For Best Buy Canada, however, the decision to launch a marketplace raised a host of new questions. It would involve a large training initiative in an active effort to align the store managers, merchandising, and sales teams. They were accustomed to managing inventory – the pricing, selection, and end‐to‐end buying experience – and competing to win. Now, the online team was pushing for a radically different arrangement, one that would invite potential competitors onto its site.

The company had to forge a delicate balance. And this is an important point. If you ask us about marketplace strategy, our answer invariably tilts toward what's best for the customer. That's our North Star. A focus on the customer leads to a wider selection, healthy competition, and overcoming the fears associated with change. This maximizes the chance that customers will get what they want at the best price. Happy customers spell growth and success. It's axiomatic.

At the same time, in every company, there are additional important stakeholders and other business levers to consider. In Best Buy Canada's case, the key to the marketplace strategy was making sure that stores remained a central part of the shopping experience. Stores are still the heart of the company, and a valuable asset for the marketplace. For example, they could become distribution hubs. Customers could return items there, and perhaps find something else on the spot. They could get help from the store's tech service crew, the Geek Squad.

The winning solution was to piece together a strategy that maximized much of the marketplace's potential and strengthened the brick‐and‐mortar business.

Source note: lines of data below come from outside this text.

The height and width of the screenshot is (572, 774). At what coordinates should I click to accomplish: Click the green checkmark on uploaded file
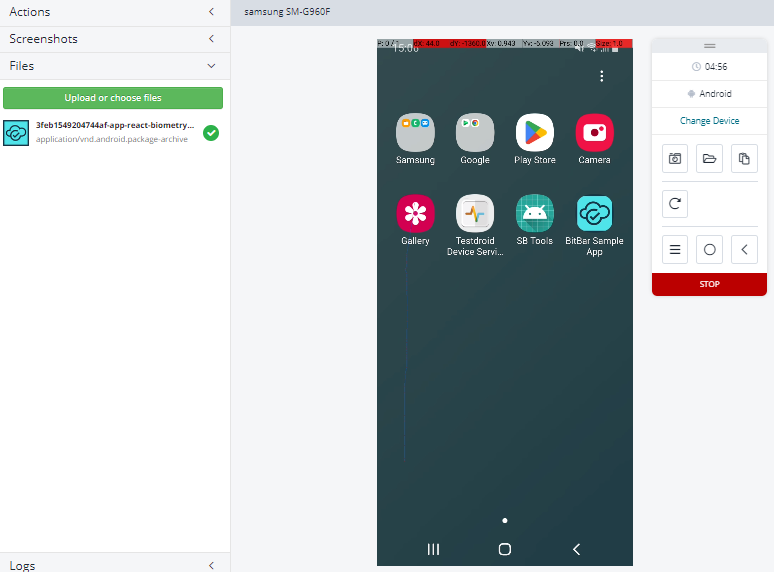211,133
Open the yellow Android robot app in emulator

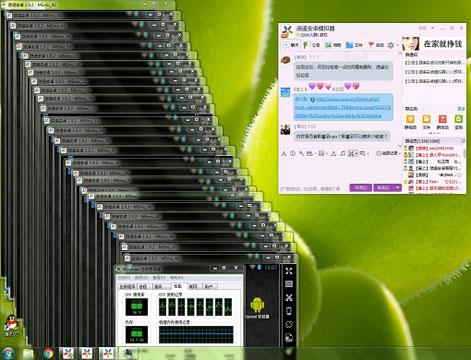257,306
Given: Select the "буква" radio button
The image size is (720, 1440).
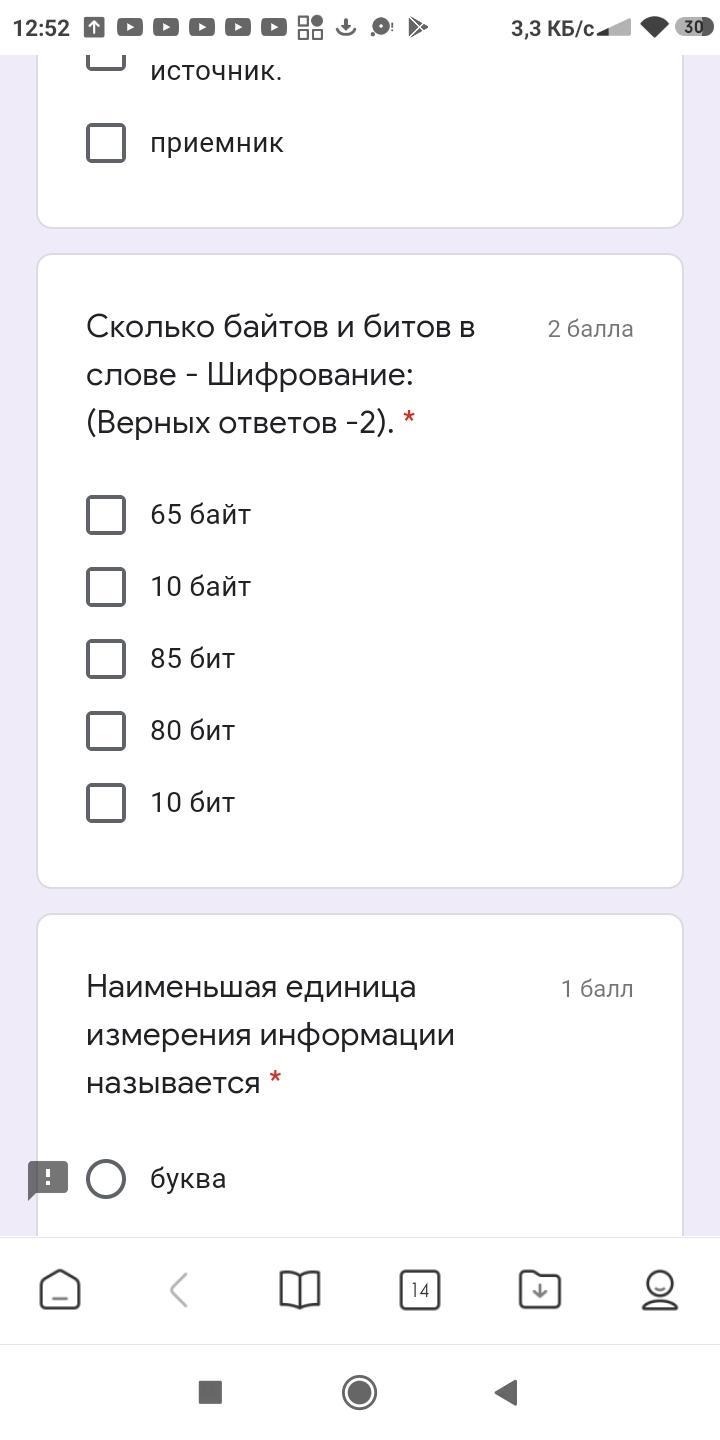Looking at the screenshot, I should pos(106,1179).
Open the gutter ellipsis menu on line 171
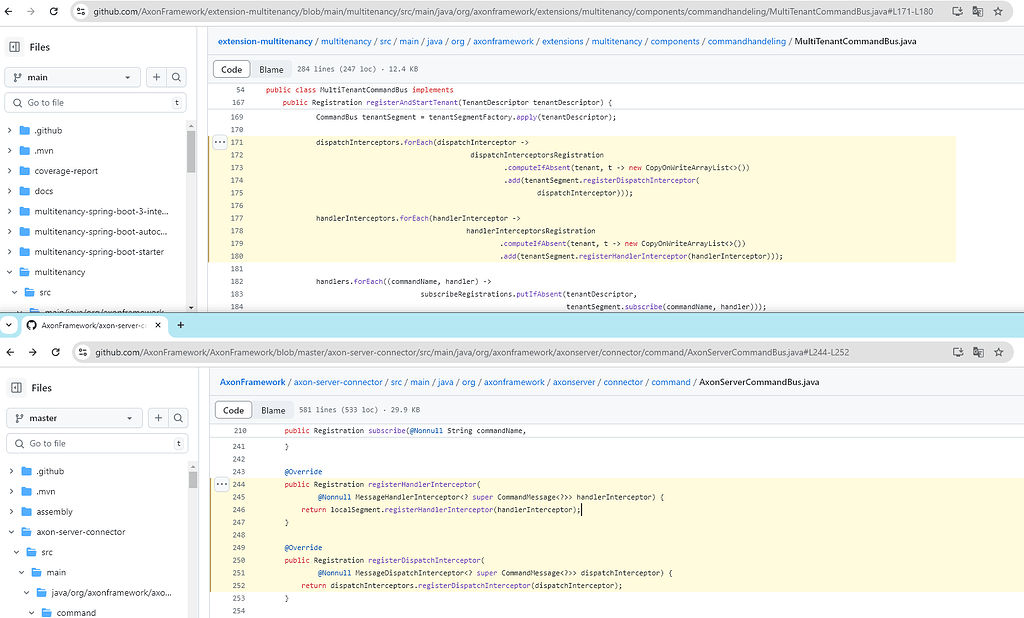Screen dimensions: 1024x618 click(x=221, y=142)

To ensure success, Thierry and his team built support all the way up to the very top of the company. And the new marketplace, as it turned out, fit neatly into the company's digital strategy. Indeed, Best Buy Canada was readying to drop its double‐store approach. In 2015, the retailer would close its duplicative Future Shop outlets and consolidate behind the Best Buy brand on the ground, online, and in the coming marketplace.

Best Buy Canada's marketplace decision, while a North American breakthrough for Mirakl, was a meaningful move for Best Buy Canada. The next step was to get it up and running quickly.

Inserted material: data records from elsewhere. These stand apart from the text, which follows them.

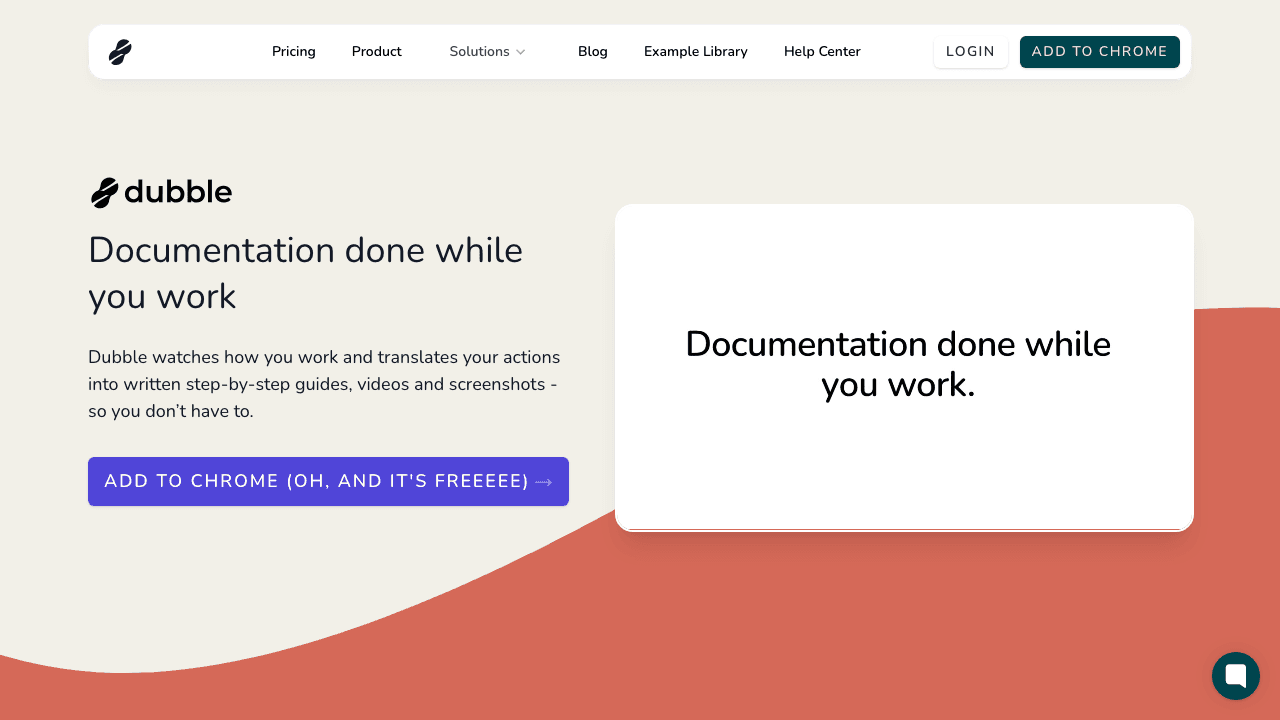This screenshot has height=720, width=1280.
Task: Select the Dubble wordmark in the hero
Action: pyautogui.click(x=178, y=192)
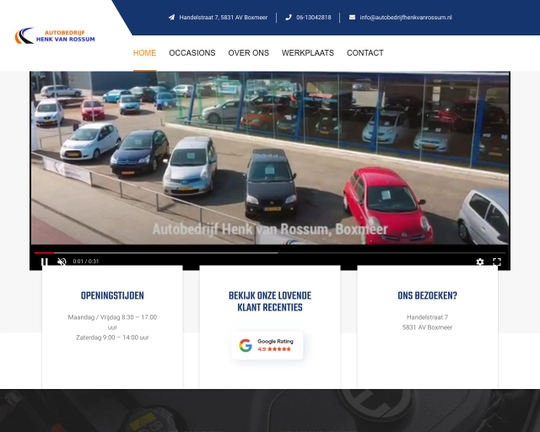The width and height of the screenshot is (540, 432).
Task: Click the envelope email icon
Action: [352, 17]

Catch – From a website to a marketplace

Gabby and Hezi Leibovich were born to sell. After their family moved in 1986 from Nahariya, Israel, to Melbourne, Australia, the family sold from a stand on Sundays at the Wantirna Trash & Treasure Market in the outskirts of Melbourne. As soon as Gabby, the older brother, turned 18 and got his driver's license, he and 12‐year‐old Hezi struck out on their own. They bought imperfect apparel from a nearby factory, and on Sunday mornings, would rush to the gates of the market before dawn to land a good selling stall. Some nights they even slept there in their car. Once inside the market, Gabby, the louder of the two, would stand on a table, shouting at the top of his voice, grabbing shoppers' attention, while the quieter Hezi would handle sales. Their first day at Wantirna, the brothers came back with $700.

It was a good haul, but just the beginning. In the 1990s, the family set up a business selling discounted electronic appliances. And in the early 2000s, when eBay gained traction in Australia, the Leibovich brothers jumped in, each setting up an eBay store. They also sold goods on their own website, DailyDeals.com.au.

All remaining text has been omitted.